Roman official moneyer (born c. 80 AD)

Gaius Asinius Frugi (born c. 80), was a Roman moneyer who was officially permitted to mint money for use in Phrygia between 98 and 116. He was probably a descendant of Nicomachus (c. 30 BC - aft. 1 BC), a notable of Lydia in 1 BC.

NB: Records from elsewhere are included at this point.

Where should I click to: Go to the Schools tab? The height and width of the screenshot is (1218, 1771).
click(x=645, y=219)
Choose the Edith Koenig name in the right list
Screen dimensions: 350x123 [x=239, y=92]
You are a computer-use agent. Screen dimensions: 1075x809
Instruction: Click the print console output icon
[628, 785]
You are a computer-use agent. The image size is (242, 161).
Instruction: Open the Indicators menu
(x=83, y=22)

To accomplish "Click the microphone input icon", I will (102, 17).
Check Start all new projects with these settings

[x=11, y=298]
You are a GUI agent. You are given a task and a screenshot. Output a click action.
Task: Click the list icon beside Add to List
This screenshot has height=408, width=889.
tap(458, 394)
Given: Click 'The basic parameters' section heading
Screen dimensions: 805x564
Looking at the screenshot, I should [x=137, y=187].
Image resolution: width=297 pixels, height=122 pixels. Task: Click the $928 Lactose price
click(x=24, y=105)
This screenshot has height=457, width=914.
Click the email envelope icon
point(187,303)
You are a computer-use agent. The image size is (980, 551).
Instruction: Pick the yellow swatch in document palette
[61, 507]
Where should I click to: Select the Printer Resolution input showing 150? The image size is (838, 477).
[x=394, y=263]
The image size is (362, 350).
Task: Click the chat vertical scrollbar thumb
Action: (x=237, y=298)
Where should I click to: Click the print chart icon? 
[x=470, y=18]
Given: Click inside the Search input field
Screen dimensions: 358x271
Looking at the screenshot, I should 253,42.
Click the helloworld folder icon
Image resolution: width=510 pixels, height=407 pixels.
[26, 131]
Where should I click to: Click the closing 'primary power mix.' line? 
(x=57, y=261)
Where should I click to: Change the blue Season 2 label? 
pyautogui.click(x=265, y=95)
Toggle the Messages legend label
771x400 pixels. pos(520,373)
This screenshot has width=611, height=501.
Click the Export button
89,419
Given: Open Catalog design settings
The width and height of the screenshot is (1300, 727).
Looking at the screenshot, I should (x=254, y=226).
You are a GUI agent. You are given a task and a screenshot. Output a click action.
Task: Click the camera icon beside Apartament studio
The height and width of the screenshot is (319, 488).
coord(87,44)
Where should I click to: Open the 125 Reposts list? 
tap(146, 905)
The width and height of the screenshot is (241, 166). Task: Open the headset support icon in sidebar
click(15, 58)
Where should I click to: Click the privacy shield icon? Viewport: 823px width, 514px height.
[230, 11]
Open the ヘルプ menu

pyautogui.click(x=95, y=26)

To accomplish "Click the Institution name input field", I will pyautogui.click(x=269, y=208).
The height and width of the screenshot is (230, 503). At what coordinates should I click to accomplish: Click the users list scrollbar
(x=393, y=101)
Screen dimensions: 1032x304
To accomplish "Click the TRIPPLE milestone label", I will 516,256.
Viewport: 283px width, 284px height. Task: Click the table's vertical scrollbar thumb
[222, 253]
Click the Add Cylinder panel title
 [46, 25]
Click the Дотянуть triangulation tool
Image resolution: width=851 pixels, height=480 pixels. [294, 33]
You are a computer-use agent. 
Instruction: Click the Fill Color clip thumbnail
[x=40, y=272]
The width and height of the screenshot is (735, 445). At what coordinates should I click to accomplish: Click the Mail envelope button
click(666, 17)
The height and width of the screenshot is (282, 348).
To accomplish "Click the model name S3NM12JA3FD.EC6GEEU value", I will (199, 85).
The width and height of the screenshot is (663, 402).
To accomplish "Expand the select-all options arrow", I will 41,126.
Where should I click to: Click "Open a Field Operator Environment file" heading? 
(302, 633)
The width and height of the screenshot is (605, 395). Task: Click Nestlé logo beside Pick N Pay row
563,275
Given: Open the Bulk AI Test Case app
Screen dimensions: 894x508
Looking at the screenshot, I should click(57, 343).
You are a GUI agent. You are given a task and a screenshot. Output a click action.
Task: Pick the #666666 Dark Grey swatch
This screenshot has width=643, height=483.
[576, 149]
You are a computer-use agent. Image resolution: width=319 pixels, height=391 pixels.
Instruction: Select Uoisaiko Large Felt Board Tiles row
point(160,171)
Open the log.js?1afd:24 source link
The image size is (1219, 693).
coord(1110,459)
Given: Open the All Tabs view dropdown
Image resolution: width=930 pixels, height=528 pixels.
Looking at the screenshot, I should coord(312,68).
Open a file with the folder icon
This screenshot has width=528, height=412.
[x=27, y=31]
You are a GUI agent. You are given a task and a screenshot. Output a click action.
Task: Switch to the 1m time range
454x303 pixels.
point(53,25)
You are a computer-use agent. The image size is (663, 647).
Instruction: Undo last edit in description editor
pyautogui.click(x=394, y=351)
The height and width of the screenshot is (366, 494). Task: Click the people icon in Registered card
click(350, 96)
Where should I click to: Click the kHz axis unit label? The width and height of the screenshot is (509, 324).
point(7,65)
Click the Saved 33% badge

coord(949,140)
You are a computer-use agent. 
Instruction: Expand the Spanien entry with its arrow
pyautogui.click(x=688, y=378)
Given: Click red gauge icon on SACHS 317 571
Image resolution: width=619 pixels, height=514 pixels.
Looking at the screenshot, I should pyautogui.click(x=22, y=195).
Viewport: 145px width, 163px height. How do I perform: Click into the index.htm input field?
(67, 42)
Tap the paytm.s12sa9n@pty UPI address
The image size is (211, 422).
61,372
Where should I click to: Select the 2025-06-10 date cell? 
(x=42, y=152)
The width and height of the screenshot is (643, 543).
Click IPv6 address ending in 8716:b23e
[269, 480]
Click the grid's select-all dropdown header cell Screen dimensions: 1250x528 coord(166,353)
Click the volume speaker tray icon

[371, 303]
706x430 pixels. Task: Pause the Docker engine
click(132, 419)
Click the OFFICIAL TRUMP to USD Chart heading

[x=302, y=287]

He married and probably was the father of Gaius Asinius Rufus (c. 110 - after 136), who was also a notable in Lydia in 134 and 135 and became a Roman Senator in 136, and who married Julia, daughter of A. Julius Claudius Charax (c. 115 - after 147), granddaughter of G. Julius Lupus T. Vibius Varus Laevillus (c. 95 - after 132) and wife Julia Quadratilla (born c. 100), and through her great-granddaughter of Gaius Julius Quadratus Bassus, suffect consul in 105, and wife Julia, Princess of Cilicia (born c. 80), and had issue.

==Sources==
- Christian Settipani, Continuite Gentilice et Continuite Familiale Dans Les Familles Senatoriales Romaines, A L'Epoque Imperiale, Mythe et Realite. Linacre, UK: Prosopographica et Genealogica, 2000. ILL. NYPL ASY (Rome) 03-983.